[Stored items]
####################
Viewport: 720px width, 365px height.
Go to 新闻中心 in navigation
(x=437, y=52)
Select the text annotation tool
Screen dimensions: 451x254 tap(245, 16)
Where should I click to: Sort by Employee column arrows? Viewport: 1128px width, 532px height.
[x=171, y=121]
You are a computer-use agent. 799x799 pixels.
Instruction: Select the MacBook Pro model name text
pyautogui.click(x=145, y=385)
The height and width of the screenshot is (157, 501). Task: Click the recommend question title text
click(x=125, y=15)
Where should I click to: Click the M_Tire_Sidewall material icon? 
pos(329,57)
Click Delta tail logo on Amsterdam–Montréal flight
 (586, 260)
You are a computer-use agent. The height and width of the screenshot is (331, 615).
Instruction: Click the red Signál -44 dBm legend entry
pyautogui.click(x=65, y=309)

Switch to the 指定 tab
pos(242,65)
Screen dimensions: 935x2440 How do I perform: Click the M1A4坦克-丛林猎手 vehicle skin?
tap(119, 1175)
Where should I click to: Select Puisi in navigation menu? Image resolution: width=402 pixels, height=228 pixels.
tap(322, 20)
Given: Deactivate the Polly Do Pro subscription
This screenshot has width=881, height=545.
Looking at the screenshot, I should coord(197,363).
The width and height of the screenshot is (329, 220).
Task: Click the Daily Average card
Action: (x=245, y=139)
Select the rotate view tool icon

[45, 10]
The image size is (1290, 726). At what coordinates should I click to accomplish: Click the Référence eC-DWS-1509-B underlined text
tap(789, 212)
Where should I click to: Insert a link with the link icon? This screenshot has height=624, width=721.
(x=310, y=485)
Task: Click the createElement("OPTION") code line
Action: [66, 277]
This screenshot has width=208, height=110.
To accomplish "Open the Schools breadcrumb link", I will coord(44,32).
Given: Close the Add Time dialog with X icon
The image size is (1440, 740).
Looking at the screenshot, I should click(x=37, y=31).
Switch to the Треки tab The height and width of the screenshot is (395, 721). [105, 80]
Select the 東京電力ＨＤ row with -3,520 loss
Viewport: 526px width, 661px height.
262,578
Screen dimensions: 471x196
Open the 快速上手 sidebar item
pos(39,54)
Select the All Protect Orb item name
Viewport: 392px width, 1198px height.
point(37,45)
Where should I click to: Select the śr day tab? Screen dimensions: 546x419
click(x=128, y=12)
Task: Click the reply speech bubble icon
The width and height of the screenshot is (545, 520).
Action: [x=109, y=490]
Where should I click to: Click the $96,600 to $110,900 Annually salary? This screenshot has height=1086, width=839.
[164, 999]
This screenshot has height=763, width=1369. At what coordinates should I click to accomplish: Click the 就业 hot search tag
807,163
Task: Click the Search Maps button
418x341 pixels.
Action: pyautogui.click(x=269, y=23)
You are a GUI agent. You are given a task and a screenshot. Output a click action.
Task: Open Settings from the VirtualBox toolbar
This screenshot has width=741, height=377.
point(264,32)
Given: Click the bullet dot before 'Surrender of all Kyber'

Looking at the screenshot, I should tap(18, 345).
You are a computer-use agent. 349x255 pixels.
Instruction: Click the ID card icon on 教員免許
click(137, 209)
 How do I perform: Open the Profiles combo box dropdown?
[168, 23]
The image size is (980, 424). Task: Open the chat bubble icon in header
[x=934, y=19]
####################
What is needed is an exact copy of the lines above, from the one containing "Given: Close the Add Time dialog with X icon" through the one containing "Screen dimensions: 471x196", with nothing added.

Given: Close the Add Time dialog with X icon
The image size is (1440, 740).
Looking at the screenshot, I should click(x=37, y=31).
Switch to the Треки tab The height and width of the screenshot is (395, 721). [105, 80]
Select the 東京電力ＨＤ row with -3,520 loss
Viewport: 526px width, 661px height.
262,578
Screen dimensions: 471x196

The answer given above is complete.